> **WORK ITEM**: Here are some records; copy every line that holds the word "computer".

> **RECORD EXCERPTS**:
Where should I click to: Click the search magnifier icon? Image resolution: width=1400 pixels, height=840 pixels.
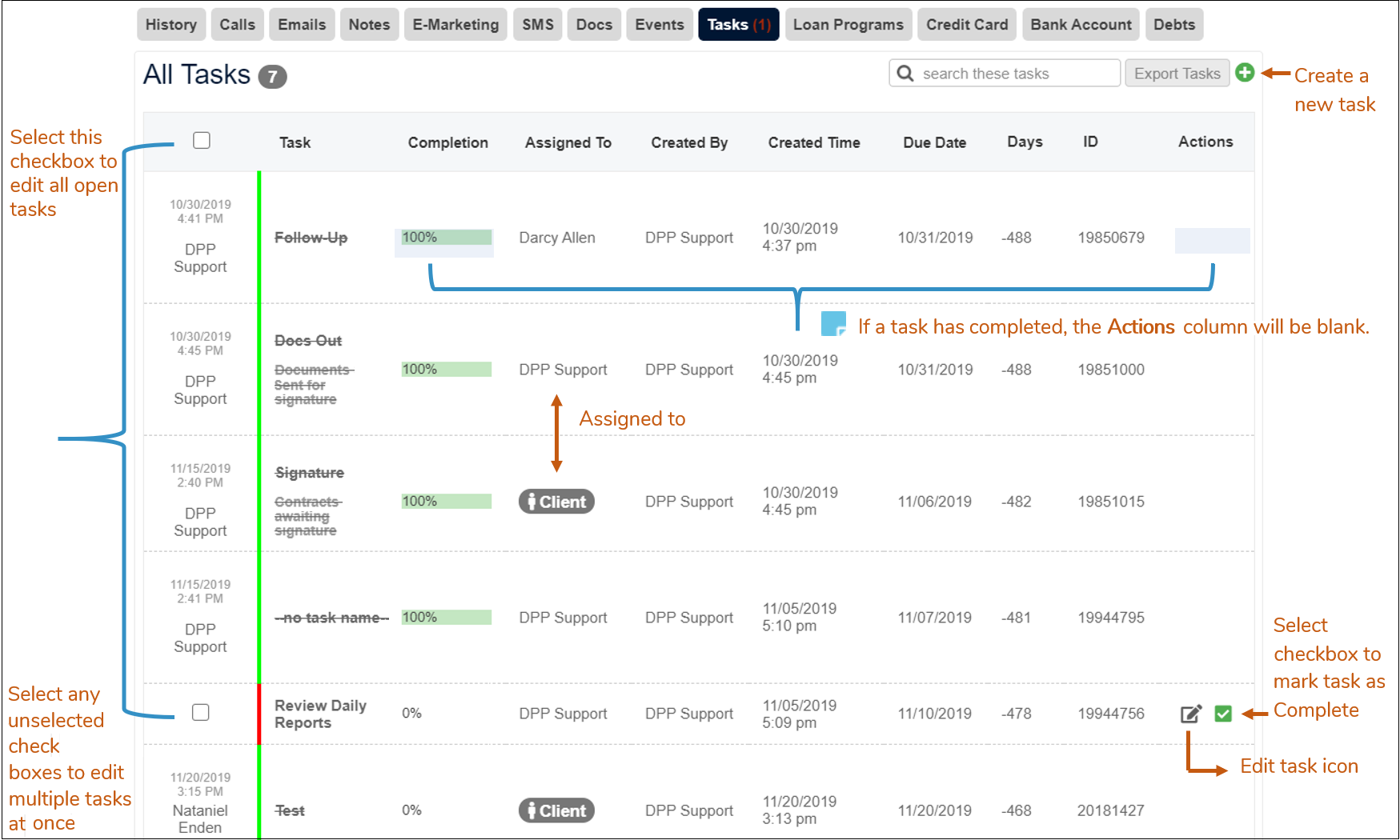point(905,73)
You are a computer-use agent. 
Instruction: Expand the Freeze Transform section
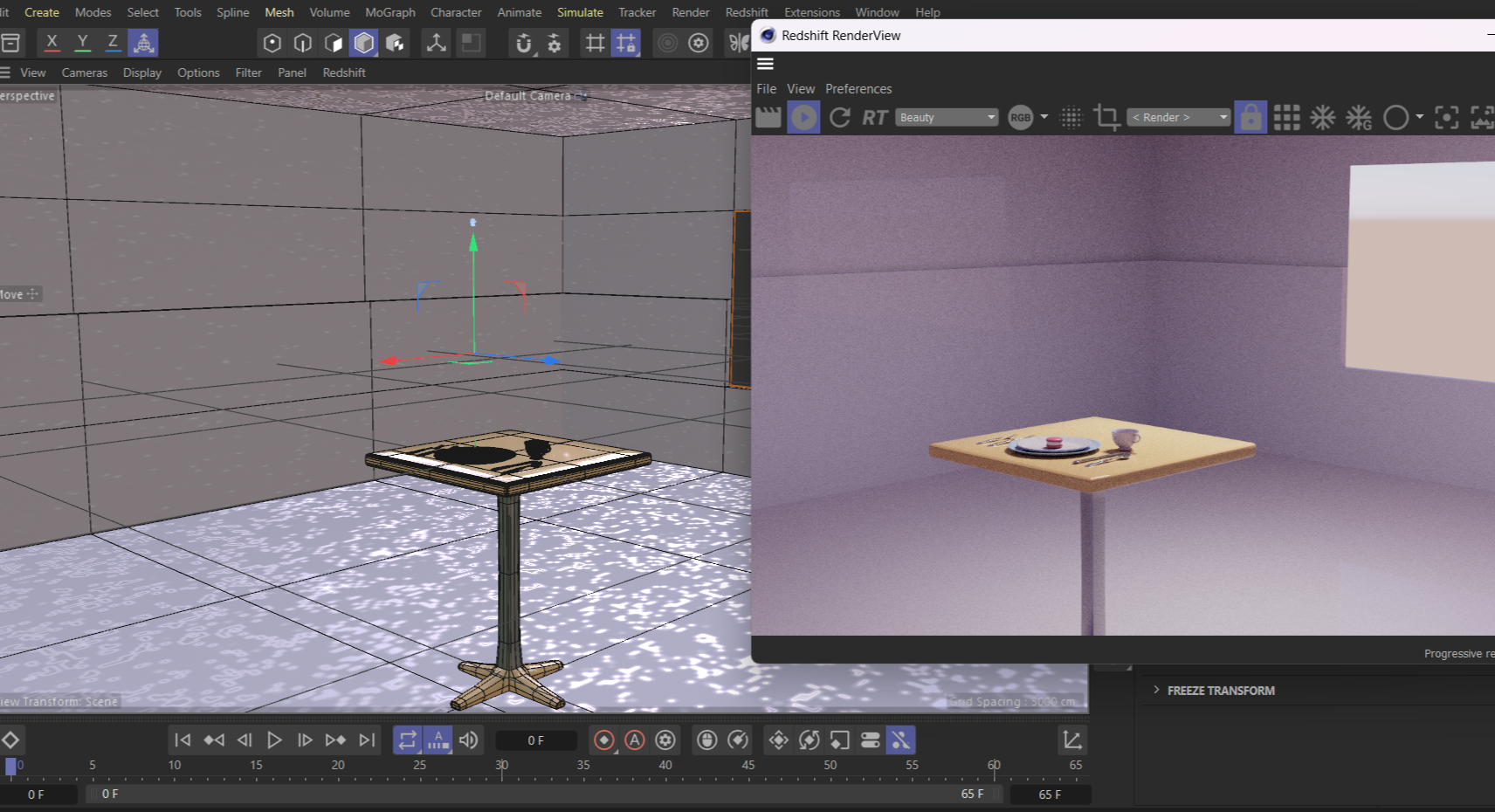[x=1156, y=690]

==

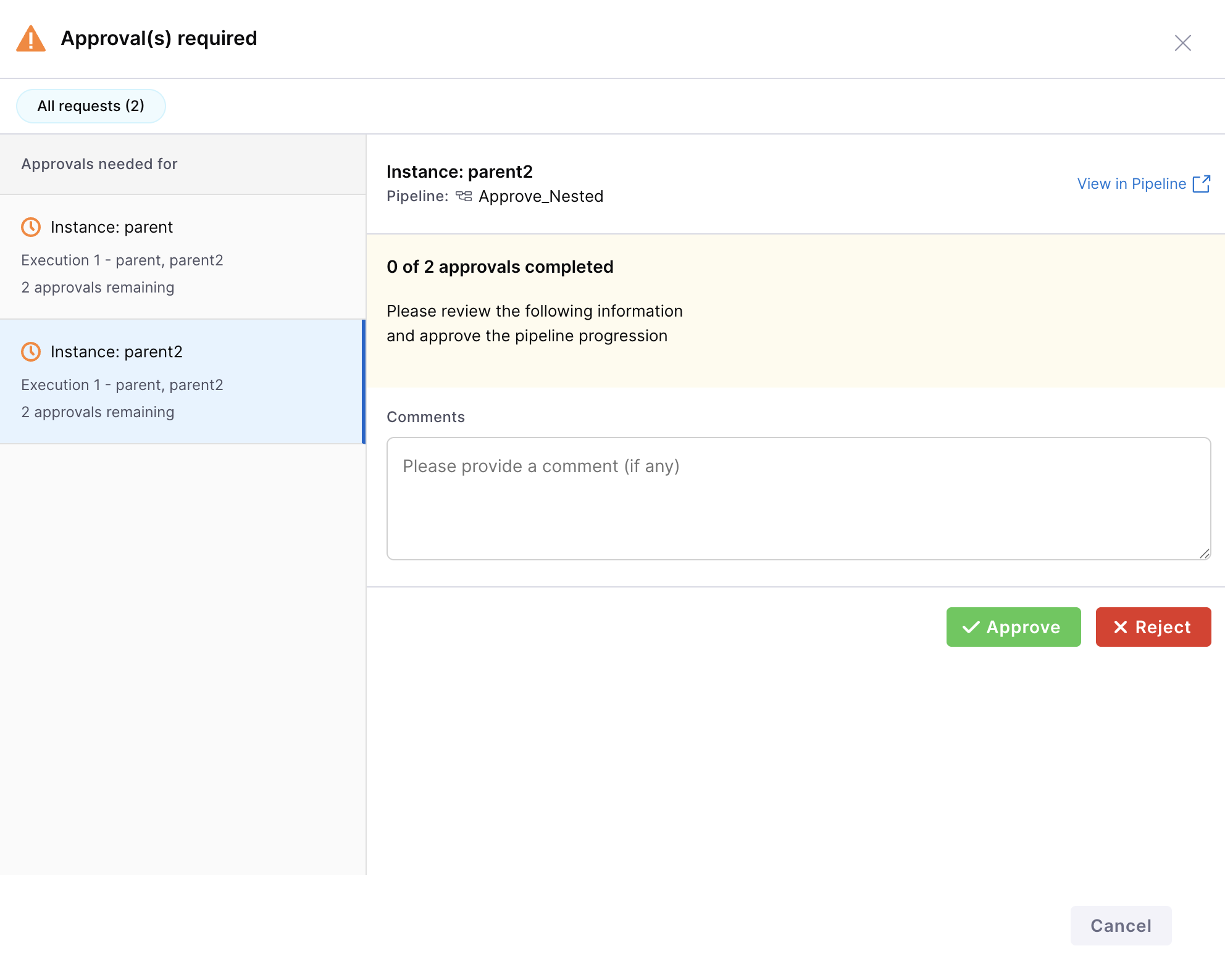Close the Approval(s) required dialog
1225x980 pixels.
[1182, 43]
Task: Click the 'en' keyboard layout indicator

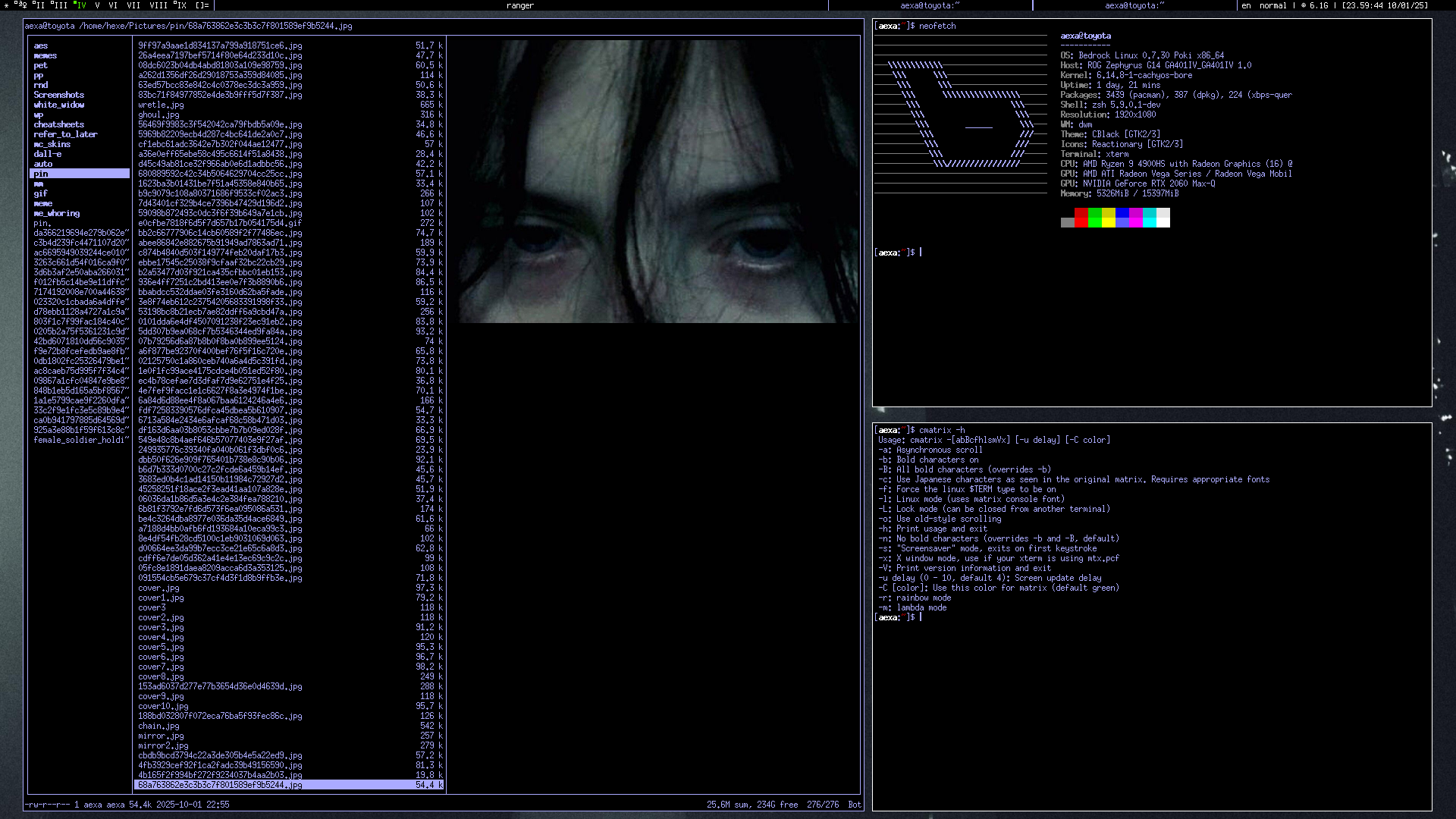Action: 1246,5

---

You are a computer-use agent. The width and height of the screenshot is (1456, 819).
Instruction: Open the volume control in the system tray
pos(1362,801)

> **OUTPUT FOR THIS EXERCISE**:
You are a computer-use agent. 
You are a computer-use agent. The width and height of the screenshot is (1456, 819).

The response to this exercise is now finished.